Going into the garden for some heavy pruning and edging, I found myself on non-stop bug patrol. The green/black fly have started on the roses, are continuing on all the soft fruit and still attacking the new growth on the maples. I prefer to share the job with ladybirds than to use to insecticide, and the ladybirds are in short supply, so to keep up with them I have to spend the time.

Then there are the lily beetles. If there is anything nastier than squashing a lily beetle, it is dealing with their larva. These are encased in revolting black smeary gunge and need a strong stomach, but as far as I know, there is still no known predator in the UK. I love the lilies so it’s worth it.

There are compensations, peonies don’t seem to be afflicted with bugs:

DSCN3941 DSCN3942   DSCN3946

Mahler and garden ghosts

White souls have been inhabiting the garden last two mornings.
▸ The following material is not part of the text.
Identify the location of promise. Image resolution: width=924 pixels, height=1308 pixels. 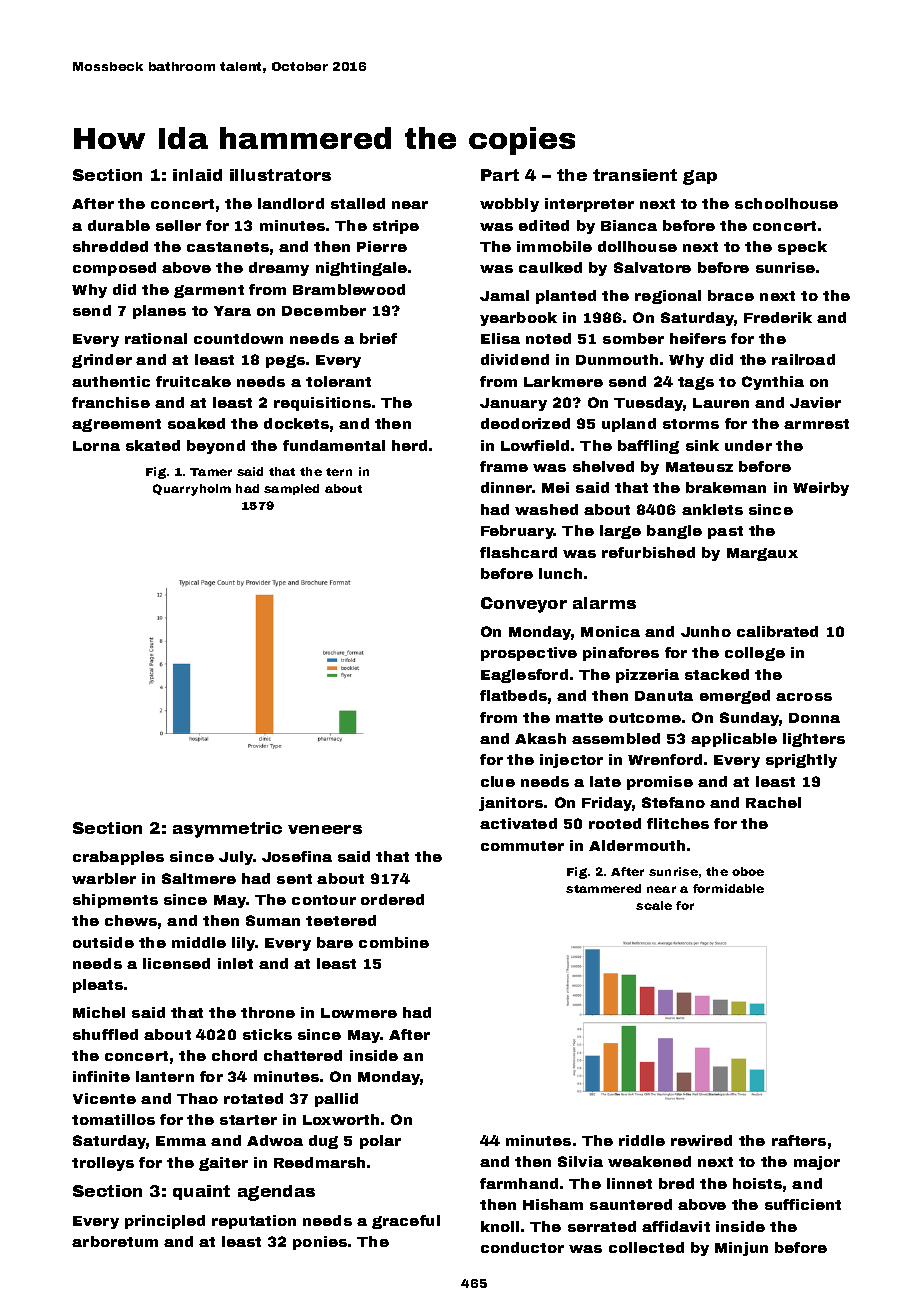
(660, 783).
These rather beautiful ghosts are the frost covers that I wrap around vulnerable plants that are just coming into new leaf. And yes, I know I should only grow hardy plants, but sometimes the tender growth on tree peonies gets zapped and one of the great joys of spring is waiting for the oh-so-slow buds to open into fragile cabbage-sized blooms. I am equally soppy about the new growth on my maples. In fact I go a little gaga each spring as I watch the leaves unfolding (and again in autumn as they blaze before dying).


Last night was a treat beyond description. We had recorded a performance of Mahler 1, conducted by Simon Rattle with the Berlin Phil, in Singapore. I am a Mahler addict anyway, but this was so beautiful, intense and powerful, that I cannot imagine a more fulfilling experience. I so much prefer to have my heart beating too fast because of a musical crescendo than because a foolish character in fiction or TV drama is blatantly putting themselves in danger and we are invited to watch their downfall.

Shattering, but immensely satisfying day playing with bricks. The brick paving on the drive was washed so all the sand has gone. Over the twenty years they have been there many bricks have sunk and there are bad, wobbly patches. I found I could extract the bad bricks, introduce sharp sand and make them level again. I have also been robbing the bricks from the area that is being redone (THEY START TOMORROW – only a week later than scheduled) and my brick paths can progress at last. The garden is a war zone now, with piles of earth, turfs, pots full of uprooted shrubs and bulbs, bags of rubble and sand.

The birds are unfazed and nesting industriously. The early martins have stayed and settled and are burbling away outside the bedroom window.


On Thursday I did some serious work on Border Line and managed to post another submission yesterday. I don’t plan to talk about politics in this blog, but the events in Boston and elsewhere have made an uncomfortable backdrop to our domestic and very lucky and privileged lives.